* start DATA FOR THIS EXERCISE *

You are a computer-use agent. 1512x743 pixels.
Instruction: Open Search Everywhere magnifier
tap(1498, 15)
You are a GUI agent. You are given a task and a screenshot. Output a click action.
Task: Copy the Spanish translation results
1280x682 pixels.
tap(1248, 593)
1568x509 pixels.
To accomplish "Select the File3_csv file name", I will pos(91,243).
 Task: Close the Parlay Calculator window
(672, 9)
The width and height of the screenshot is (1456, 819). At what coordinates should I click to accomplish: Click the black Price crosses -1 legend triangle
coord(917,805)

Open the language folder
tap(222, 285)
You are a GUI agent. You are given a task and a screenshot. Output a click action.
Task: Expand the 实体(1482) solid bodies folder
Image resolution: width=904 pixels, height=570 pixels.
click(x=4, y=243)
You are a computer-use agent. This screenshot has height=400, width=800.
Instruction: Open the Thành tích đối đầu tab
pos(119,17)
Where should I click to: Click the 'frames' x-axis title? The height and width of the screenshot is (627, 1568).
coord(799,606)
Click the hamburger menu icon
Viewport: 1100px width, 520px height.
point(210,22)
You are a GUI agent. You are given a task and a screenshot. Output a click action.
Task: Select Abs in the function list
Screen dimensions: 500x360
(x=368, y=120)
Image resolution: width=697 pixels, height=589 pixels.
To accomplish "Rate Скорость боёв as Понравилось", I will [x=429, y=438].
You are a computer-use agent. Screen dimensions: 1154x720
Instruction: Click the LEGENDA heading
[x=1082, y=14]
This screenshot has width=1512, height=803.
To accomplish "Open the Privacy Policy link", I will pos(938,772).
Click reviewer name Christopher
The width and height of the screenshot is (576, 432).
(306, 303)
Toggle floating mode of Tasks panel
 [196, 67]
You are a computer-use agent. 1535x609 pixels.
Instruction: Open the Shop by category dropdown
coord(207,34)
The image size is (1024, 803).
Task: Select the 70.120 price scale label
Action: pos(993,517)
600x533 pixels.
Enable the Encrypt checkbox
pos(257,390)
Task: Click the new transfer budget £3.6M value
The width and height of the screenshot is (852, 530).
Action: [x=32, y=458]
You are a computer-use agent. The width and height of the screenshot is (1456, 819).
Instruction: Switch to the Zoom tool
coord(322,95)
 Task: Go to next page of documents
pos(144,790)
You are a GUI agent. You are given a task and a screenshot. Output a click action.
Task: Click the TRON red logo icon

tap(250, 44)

* end DATA FOR THIS EXERCISE *

Report how many lines in the items above contain the string "will", matching case exactly. Give only the number.

* EXERCISE SOLUTION *
3